Behind him there was a clunk and the gurgle of spilling water.

“Careful with that,” one of the men said. “I haven’t had a drink yet.”

True, Florin considered, we haven’t found enough gold to pay for our expedition yet. But it’s still early. We really need to send out parties to see what else Kereveld’s damned sorceries might have turned up.

“Are you all right, Bertrand?” said a voice behind Florin, and he . turned to find the Bretonnian collapsed onto the tangled mat that covered the ground.

“Must be the heat,” Florin said, joining the other two men as they bent over their comrade. “Let’s put him into the shade, shall we?”

They grabbed hold of their comrade, but as soon as they’d done so a second man fell forward as bonelessly as if he’d been pole-axed.

“Damn!” Florin exclaimed, and exchanged a glance with the last man standing. “We should have brought more water.”

“I suppose you’re right, boss.”

It was the last thing the mercenary said. No sooner were the words out of his mouth than a puff of feathered cotton, no bigger than a man’s thumb, appeared in the side of his neck.
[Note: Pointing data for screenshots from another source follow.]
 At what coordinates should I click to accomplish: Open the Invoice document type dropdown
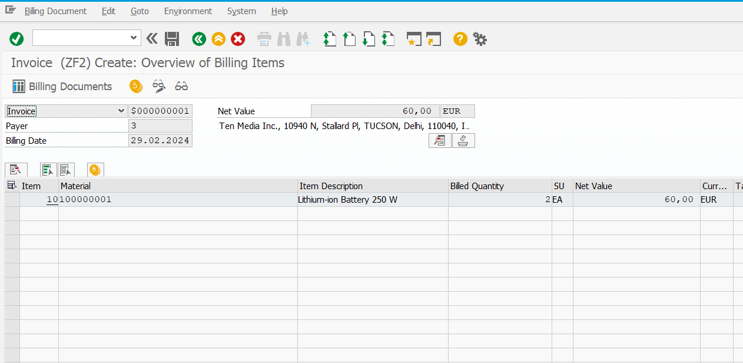(x=122, y=111)
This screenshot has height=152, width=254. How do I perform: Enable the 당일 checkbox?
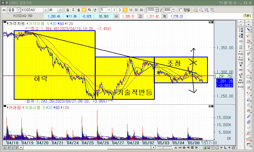click(x=181, y=10)
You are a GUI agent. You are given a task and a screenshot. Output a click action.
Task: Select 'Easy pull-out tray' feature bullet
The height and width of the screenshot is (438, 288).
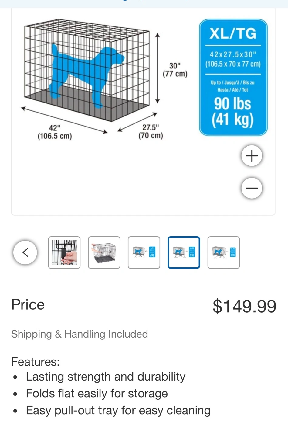118,410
“Damn,” Florin repeated, his pulse racing in sudden fright. He stood back and drew his sword, examining the surrounding shrub suspiciously. Something snapped behind him and he whipped around to see what it was.

The movement came just in time to save him. The white feathered dart that had been aimed at his neck punched instead into the leather of his shoulder strap, the soft cloud of its tail close enough to tickle his chin.

Florin plucked it free, snatched a glance at the splinter of blue bone jutting out from the burst of cotton, and bolted.

He got four paces before, with a pinch as painless as a mosquito bite, a drop of venom sent him crashing insensibly to the ground.